╔══

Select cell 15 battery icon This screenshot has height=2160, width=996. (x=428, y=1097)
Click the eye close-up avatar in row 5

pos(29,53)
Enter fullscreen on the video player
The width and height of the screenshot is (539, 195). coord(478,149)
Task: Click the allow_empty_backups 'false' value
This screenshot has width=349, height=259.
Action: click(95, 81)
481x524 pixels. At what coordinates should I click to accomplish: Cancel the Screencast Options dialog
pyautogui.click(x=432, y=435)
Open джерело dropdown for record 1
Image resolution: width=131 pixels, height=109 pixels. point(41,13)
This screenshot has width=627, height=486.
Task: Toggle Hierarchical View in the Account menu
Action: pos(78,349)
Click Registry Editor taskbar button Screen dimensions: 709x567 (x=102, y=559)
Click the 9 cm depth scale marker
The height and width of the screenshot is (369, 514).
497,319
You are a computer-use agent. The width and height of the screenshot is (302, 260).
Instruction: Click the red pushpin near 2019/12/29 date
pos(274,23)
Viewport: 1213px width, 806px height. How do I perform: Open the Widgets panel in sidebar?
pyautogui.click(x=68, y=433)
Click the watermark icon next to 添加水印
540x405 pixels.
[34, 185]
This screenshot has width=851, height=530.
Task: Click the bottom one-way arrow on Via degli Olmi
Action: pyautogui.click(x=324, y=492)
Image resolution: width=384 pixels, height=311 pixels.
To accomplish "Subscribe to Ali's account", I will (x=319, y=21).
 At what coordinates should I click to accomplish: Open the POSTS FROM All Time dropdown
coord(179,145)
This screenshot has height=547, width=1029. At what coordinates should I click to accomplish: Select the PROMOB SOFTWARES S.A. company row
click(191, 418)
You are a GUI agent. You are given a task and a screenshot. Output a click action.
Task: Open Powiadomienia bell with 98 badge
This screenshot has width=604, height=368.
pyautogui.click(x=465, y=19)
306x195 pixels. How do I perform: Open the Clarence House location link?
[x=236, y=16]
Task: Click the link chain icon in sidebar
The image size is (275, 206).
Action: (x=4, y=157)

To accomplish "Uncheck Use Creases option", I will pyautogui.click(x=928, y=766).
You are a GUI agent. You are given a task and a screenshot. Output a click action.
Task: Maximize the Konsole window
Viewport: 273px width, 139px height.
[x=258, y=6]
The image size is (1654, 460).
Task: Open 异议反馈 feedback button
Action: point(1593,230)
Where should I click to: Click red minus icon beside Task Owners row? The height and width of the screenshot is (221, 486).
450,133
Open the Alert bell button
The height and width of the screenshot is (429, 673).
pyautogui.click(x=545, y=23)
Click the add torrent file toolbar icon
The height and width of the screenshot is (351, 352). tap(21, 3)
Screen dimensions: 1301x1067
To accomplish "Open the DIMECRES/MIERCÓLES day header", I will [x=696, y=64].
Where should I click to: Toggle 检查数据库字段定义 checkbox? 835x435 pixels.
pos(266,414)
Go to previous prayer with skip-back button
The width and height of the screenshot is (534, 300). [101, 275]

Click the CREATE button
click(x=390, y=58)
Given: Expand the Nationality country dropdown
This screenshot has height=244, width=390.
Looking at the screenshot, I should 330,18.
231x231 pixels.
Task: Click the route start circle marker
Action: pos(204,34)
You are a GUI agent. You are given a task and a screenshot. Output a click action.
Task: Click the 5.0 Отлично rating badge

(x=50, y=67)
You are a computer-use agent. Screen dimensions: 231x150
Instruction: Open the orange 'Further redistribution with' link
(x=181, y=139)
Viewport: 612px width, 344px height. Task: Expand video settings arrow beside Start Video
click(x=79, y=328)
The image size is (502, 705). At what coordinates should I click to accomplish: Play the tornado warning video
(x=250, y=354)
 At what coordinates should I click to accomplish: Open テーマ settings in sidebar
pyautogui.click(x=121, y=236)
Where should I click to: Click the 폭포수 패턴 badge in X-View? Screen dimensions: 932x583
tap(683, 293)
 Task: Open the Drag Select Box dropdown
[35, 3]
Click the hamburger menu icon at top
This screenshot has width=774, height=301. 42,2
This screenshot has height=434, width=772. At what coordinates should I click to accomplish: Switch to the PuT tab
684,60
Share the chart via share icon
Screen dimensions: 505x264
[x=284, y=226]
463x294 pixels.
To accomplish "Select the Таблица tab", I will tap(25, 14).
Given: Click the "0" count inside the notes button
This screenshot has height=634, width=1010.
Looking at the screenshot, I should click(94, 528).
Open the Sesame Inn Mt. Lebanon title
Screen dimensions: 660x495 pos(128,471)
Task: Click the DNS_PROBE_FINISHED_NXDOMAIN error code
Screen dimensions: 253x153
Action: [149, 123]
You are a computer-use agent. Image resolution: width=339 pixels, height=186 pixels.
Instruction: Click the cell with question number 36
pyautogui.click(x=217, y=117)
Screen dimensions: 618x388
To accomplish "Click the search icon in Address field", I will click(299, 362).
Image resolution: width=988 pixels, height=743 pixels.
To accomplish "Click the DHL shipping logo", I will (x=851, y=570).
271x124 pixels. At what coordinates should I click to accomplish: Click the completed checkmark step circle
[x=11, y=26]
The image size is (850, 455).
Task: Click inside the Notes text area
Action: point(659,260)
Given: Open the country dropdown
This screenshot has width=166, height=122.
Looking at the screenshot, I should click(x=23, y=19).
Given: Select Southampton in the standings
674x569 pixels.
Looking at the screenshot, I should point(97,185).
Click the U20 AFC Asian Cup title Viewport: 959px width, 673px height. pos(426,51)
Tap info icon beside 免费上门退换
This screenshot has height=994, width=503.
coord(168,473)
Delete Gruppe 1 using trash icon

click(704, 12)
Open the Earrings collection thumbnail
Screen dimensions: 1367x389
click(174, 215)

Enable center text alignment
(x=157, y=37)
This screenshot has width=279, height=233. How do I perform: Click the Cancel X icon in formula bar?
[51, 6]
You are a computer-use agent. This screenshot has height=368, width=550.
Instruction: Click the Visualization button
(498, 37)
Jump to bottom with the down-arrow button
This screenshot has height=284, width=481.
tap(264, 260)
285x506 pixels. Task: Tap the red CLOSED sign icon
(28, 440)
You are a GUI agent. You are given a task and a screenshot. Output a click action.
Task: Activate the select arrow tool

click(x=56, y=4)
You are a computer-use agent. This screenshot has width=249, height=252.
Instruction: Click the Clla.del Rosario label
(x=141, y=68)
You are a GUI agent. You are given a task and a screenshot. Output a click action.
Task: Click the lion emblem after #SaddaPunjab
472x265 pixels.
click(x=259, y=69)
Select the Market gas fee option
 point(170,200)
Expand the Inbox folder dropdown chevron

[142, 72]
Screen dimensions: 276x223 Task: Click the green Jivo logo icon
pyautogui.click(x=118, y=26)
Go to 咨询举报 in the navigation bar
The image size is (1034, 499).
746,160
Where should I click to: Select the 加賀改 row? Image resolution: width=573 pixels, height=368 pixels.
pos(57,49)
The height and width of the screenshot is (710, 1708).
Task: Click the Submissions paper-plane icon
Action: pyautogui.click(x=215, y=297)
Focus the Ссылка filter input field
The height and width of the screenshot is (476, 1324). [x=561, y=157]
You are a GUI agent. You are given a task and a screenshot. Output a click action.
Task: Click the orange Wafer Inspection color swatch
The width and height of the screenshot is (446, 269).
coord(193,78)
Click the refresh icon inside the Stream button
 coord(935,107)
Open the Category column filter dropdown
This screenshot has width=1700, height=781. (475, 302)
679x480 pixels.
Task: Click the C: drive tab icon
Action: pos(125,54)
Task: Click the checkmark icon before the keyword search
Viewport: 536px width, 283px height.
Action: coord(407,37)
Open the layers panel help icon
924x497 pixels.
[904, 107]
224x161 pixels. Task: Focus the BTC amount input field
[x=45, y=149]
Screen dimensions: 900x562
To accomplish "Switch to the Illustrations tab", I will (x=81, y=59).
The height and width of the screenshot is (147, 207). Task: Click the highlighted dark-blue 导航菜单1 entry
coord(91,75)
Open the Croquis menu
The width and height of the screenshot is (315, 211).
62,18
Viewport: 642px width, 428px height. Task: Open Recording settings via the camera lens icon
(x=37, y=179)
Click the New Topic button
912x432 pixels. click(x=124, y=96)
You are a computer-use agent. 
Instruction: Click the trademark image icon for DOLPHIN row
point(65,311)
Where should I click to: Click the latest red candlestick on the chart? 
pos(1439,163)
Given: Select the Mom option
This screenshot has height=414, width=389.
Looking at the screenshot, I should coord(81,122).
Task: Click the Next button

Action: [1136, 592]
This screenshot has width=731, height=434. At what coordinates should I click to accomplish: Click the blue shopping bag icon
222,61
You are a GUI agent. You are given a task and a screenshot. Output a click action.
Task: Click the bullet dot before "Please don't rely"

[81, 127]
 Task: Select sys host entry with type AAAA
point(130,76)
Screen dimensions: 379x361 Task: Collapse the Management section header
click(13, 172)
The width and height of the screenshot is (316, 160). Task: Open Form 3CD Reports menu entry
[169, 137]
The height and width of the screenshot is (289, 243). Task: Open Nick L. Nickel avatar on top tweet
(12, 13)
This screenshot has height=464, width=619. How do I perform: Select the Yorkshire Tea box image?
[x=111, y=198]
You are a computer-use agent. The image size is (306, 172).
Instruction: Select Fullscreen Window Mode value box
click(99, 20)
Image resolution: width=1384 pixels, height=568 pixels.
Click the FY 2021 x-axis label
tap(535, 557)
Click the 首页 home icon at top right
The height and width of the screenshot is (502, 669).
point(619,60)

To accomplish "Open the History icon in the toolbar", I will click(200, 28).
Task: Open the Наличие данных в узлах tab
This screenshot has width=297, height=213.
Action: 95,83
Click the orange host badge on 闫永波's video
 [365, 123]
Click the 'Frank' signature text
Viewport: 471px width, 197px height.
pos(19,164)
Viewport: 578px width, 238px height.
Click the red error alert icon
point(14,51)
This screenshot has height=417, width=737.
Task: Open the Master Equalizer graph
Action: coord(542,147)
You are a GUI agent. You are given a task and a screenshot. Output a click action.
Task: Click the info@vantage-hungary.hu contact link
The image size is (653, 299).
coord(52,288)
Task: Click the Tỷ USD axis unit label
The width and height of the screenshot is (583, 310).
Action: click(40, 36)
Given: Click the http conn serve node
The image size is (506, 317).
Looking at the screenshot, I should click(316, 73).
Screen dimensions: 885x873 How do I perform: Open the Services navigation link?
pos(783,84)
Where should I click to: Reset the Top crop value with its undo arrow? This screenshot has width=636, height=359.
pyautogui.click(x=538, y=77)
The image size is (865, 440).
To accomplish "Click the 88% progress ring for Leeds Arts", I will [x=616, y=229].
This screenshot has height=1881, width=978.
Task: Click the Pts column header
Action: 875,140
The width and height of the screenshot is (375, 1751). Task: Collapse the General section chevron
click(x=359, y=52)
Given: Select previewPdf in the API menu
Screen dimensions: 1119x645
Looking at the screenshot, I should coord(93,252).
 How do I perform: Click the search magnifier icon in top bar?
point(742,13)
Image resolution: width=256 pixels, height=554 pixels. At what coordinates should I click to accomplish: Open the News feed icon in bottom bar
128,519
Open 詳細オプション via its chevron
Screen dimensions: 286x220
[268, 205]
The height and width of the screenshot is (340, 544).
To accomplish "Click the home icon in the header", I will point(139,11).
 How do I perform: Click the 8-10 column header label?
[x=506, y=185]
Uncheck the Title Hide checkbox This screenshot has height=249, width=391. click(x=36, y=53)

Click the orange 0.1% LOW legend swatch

╚══

→ Assigned task:
Pick out every line above that holds the word "Uncheck" and copy it.

→ Answer section:
To accomplish "Uncheck Use Creases option", I will pyautogui.click(x=928, y=766).
Uncheck the Title Hide checkbox This screenshot has height=249, width=391. click(x=36, y=53)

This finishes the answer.